As a consequence of the preference for alkaline ion water, an apparatus, i.e., an ion water generator has been introduced. It is understood that the use of alkaline ion water helps to convert acidic physical constitution into light-alkaline condition.
FIG. 1 is a schematic diagram illustrating the principle of the mechanism of an ion water generator in accordance with the prior art.
Traditionally, the ion water generator consists of a purifier 1 for the filtration of water and an electrolyzer 2 that electrolytically dissociates the purified water.
More specifically, the electrolyzer 2, comprising a cation chamber 4 and an anion chamber 5 being separated from each other by barrier ribs 3, produces ion water through an electrolysis process of water with proper voltages applied to these chambers.
When a voltage is applied at the cation chamber 4, oxygen gas is generated due to the reduction process of the hydroxyl ion in the electrolyzed water. During the reduction process, the negative acid ions, including chlorine, phosphorus, and sulfur, acidify the water in the cation chamber 4.
In the meanwhile, hydrogen gas is generated due to the reduction process of hydrogen in the anion chamber 5. Simultaneously, hydrogen ion pairs are produced by the positive ions, such as sodium, magnesium, and calcium.
Consequently, the solution of the anion chamber 5 becomes alkaline.
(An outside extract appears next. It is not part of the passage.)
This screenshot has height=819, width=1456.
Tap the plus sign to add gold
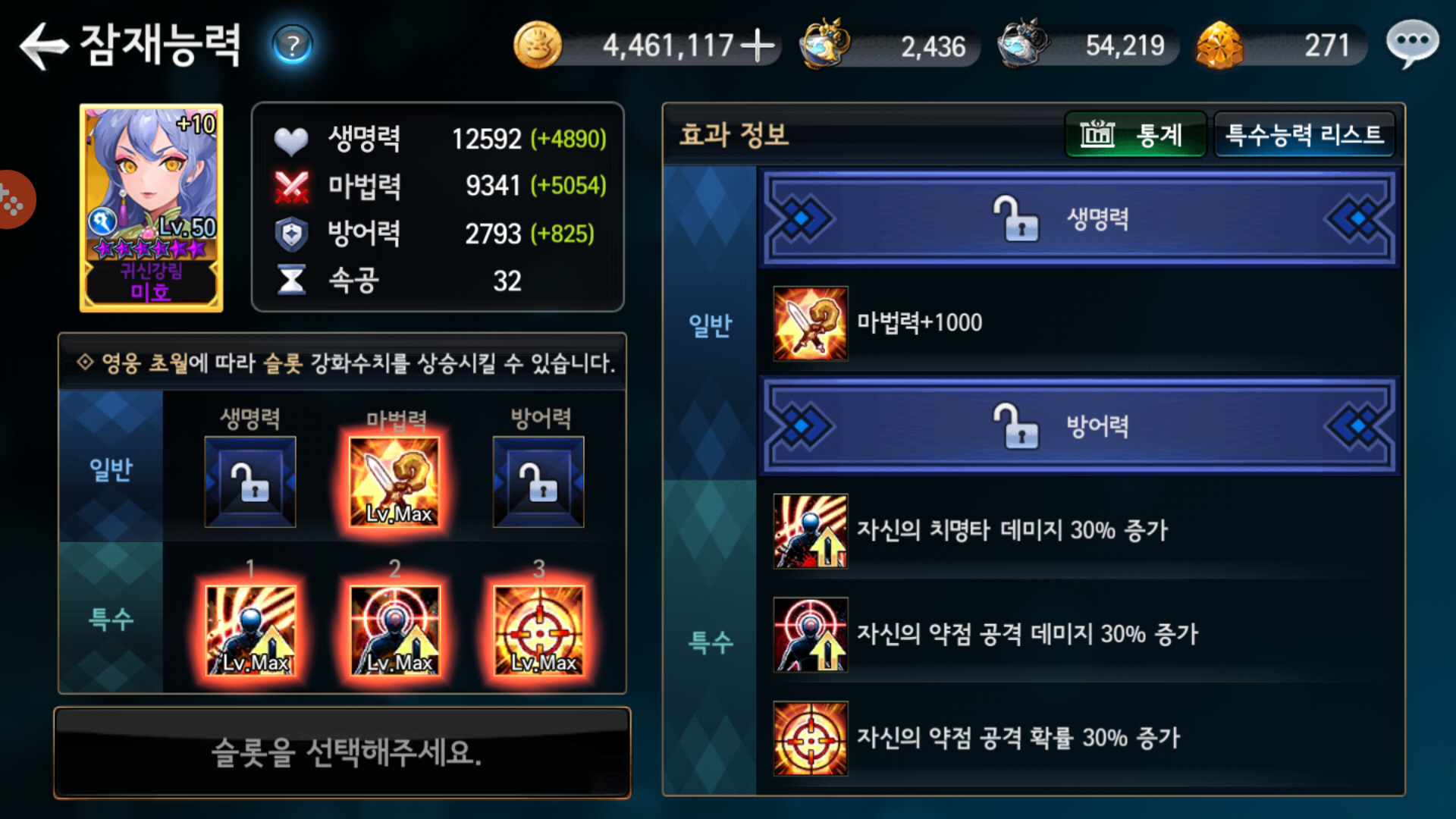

The alkaline ion water produced at the anion chamber can be used for drinking water while the acid ion water can be used for skin care or sterilization.
Furthermore, the structure of the: alkaline ion water becomes hexagonal during the electrolysis, which turns out to be an outstanding feature for a sound body.
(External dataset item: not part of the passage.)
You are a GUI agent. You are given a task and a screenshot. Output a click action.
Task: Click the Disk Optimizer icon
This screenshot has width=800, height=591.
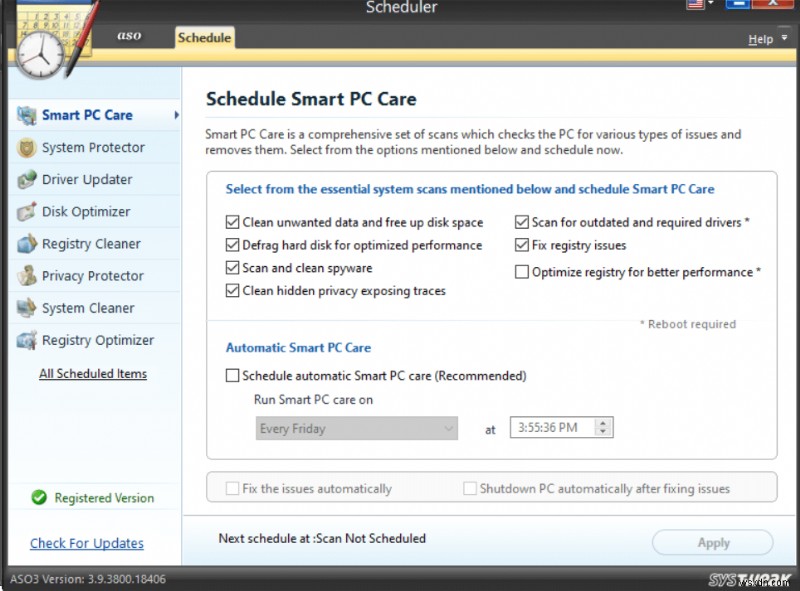coord(27,212)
However, the prior art has a shortcoming in that the cations like calcium and magnesium are solidified at the negative electrodes of the cation chamber 5 during the electrolysis.
As time passes, the amount of the solidified tartar on scale at the negative electrodes becomes sufficiently large so as to cause a reduction of the electric current during electrolysis. The excessive build-up of scale at the negative electrode decreases the electrical current, thereby preventing the efficient dissociation of water during the electrolysis process.
The formation of the scale or tartar, on whatever, at the negative electrodes is unavoidable if the electrolyzer is used for quite a long period of time without switching the polarity between the anion and ration chambers.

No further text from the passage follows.